JOCELIN, ELIZABETH (1596–1623), author of 'The Mother's Legacie to her Unborne Childe,' born in 1596, was the daughter of Sir Richard Brooke of Norton, Cheshire, and his wife Joan, daughter of William Chaderton [q. v.], bishop of Lincoln. Elizabeth's mother and father separated, and the former returned home. Elizabeth's childhood was thus passed in the house of Bishop Chaderton, who carefully educated her 'in languages, history, and some arts,' but 'principally in studies of piety.' She had an extraordinary memory, which enabled her 'upon the first rehearsal to repeat above forty lines in English or Latin, and could write out an entire sermon almost word for word' (Goad, Approbation of the ‘Legacie’).
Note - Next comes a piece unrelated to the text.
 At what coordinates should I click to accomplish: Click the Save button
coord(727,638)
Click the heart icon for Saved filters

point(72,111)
In 1616 she married Tourell Jocelin of Cambridgeshire. Foreboding death in child birth, she wrote 'The Mother's Legacie to her Unborne Childe.' a letter which gently but earnestly exhorted her son or daughter to piety and good conduct. Prefixed to it is a letter to her husband, giving him sensible advice as to the bringing up of the child. She bore a daughter on 12 Oct. 1622, and died nine days afterwards. The child, named Theodora, became the wife of Samuel Fortrey [q. v.]
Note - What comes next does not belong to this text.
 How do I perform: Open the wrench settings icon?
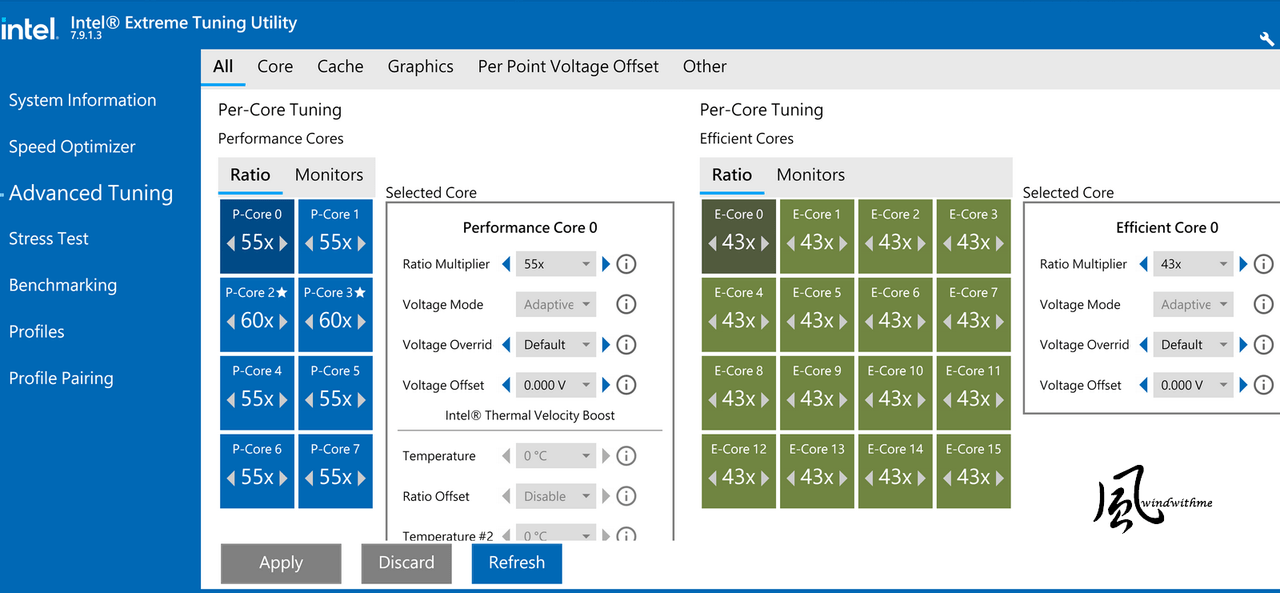click(1267, 38)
The 'Legacie' was first published in 1624 (cf. Arber, Stationers' Register, 13 Jan., iv. 72), with a long 'Approbation' by Dr. Thomas Goad [q. v.] giving some account of Elizabeth Jocelin's life. The second edition is dated 1624 and the third 1625. An exact reprint of the third edition, with an introduction by an anonymous Edinburgh editor, appeared in 1852. The edition printed at Oxford, 'for the satisfaction of the person of quality herein concerned,' in 1684, and reprinted at the end of C. H. Cranford's 'Sermons' in 1840, is a garbled one, the editor having substituted 'prayers allowed of by the church' for 'Dr. Smith's evening and morning prayer,' and tampered with the admonitions as to Sunday observance. The manuscript of the 'Legacie' is now in the British Museum Addit. MS. 27467.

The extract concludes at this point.